When Nigel was very little, about two years old, he had a cute little fleece jacket with a “varsity” number on it. It also had a hood on it, and we noticed that he preferred to have the hood up whenever we left the house. When I learned that he had autism and that most of his meltdowns were sensory-related, I came to realize that the hood on his jacket helped to muffle many sounds that he was unable to filter. So as he got bigger, I bought him new fleece jackets with snug-fitting hoods. The one in the photo above is probably his third such jacket, and he was five years old.

He continued to wear his hooded jacket – always with the hood up – when he was in elementary school. The teachers allowed him to, although they encouraged him to remove it while he was in class. It didn’t really matter to me that he had the hood up inside; if it helped to muffle sounds that bothered him, then I felt he should be allowed to have it up. What I didn’t realize was that the elementary teachers were trying to prepare him for middle school.

At Nigel’s middle school, it is against school policy for any student to have their hood up or wear a hat on school grounds. And the noisy halls of that school is where a sound-muffler would be most needed. Whenever I go to pick him up from school, I sit in the foyer near the office to wait for him, and as soon as the bell rings and students begin pouring into the halls, the din is at such an intense level that I have no idea how Nigel manages it. I have suggested to him that he wear ear plugs or headphones in the halls, but he nixes that idea with his “I want to be like everybody else” refrain.

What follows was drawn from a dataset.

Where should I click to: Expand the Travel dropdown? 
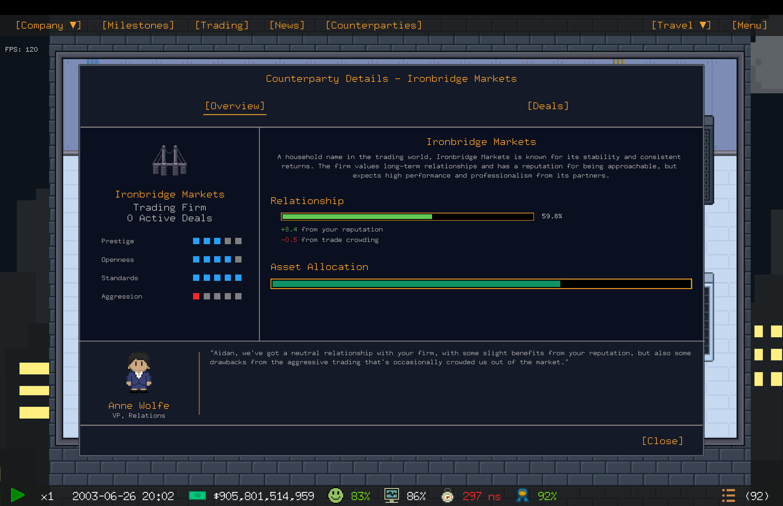click(x=680, y=25)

So he abides by the school rule and, every morning when I drop him off, as soon as he steps onto the school grounds, he sheds his hood and bravely walks into the building. I always like to look in my rear view mirror as I drive away, checking to see if anyone follows him to bother him. I used to see kids walk behind him and mimic him or flick him in the back of his neck to get a reaction out of him. He tells me that no one bothers him anymore, but I’m never sure because he has withheld information before because he doesn’t want me to worry. So I watch.

One day last week, I dropped him off and he got out of the car with his hood up, because he likes to wear it when we leave the house in the morning. As usual, he walked toward the entrance, and as soon as he was officially on school grounds, he slipped off his hood and continued on into the building. As I pulled away, I noticed three boys standing off to the side, watching him. They pointed at him and laughed. And then, as I slowly drove by them, one of them actually had the gall to look at my face while he was still laughing. He saw which car Nigel got out of, day after day. He knew damn well who he was looking at. And so, with adrenaline pumping through my veins and a lump stuck in my throat, I glared at him. I glared at that boy who dared to laugh at someone just because he wears a hood every morning, just because he does things a little differently.

And I drove to work with sobs catching in my throat because I realized that no matter what I do, no matter how many Circles of Friends I try to start, no matter how much I write about autism, no matter how much advocacy I do, there will always be people who will laugh at my son and his different ways. This is one of the things I grieve for – knowing that ignorant people won’t give my son the respect and dignity he deserves; they’ll laugh, or worse – harass him. And it burns me. I can be Zen-like about receiving the wrong school book, but not this. This is hurtful. And there is nothing I can do about it, nothing more than what I already do.    

This is one of the hard things about being the parent of a special needs child. No one wants their child, typical or not, to be laughed at. But we parents of special needs children deal with it on a regular basis. We do all we can to stop it, but it still happens. And we know it will continue to. I guess we just need to have the strength to do all we can – and the grace to realize that that’s all we can do. I don’t know. I’m not there yet. It still makes me angry and sad. And I think it always will.